Copy out the records from the line with "You are a GUI" to the line with "Go to previous", including both of those lines. Leave the pictures out.
--- start Material for this exercise ---
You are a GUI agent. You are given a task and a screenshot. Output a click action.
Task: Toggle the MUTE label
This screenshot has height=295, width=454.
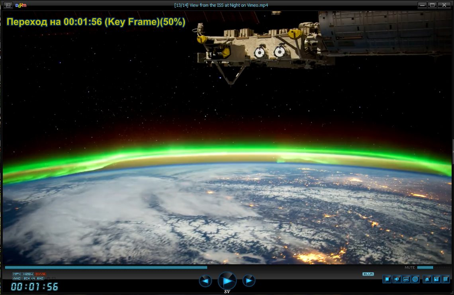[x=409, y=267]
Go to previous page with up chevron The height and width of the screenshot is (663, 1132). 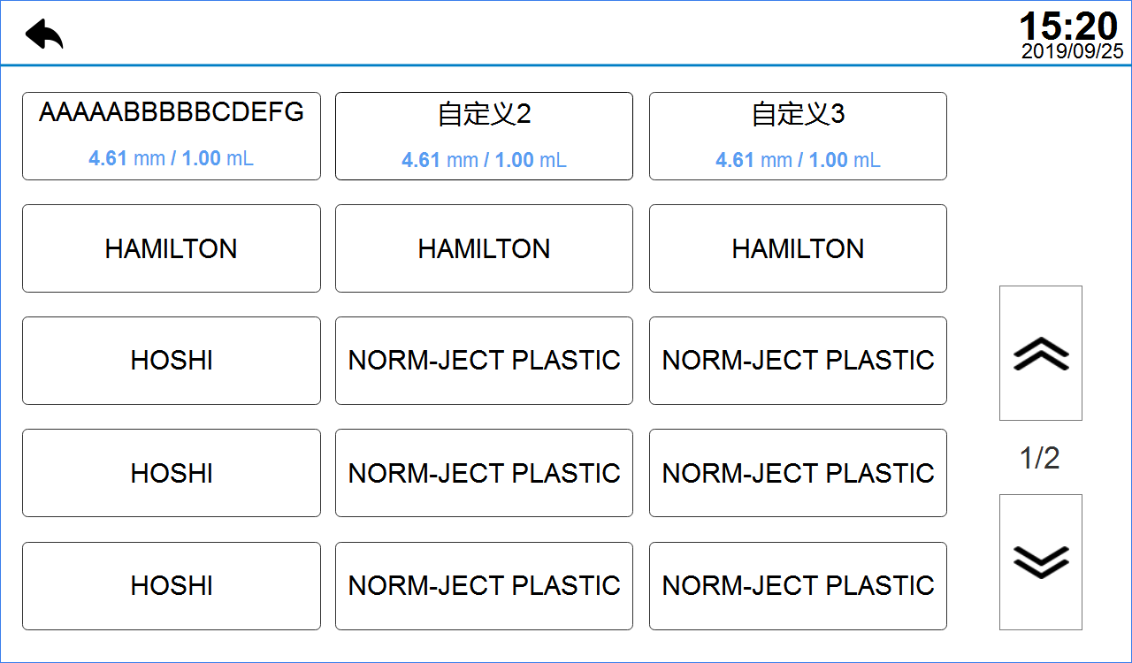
--- end Material for this exercise ---
--- start Material for this exercise ---
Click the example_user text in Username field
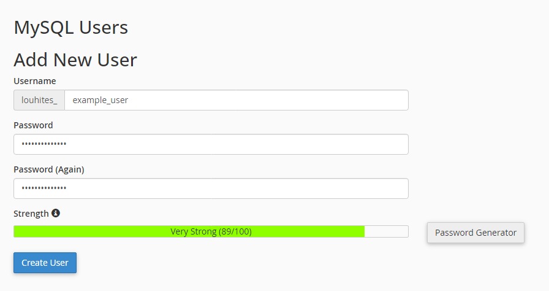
--- end Material for this exercise ---
--- start Material for this exercise ---
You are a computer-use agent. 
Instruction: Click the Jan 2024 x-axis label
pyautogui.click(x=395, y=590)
--- end Material for this exercise ---
Solution to this exercise:
You are a GUI agent. You are given a task and a screenshot. Output a click action.
Task: Toggle the MUTE label
This screenshot has height=295, width=454.
[x=409, y=267]
Go to previous page with up chevron The height and width of the screenshot is (663, 1132). 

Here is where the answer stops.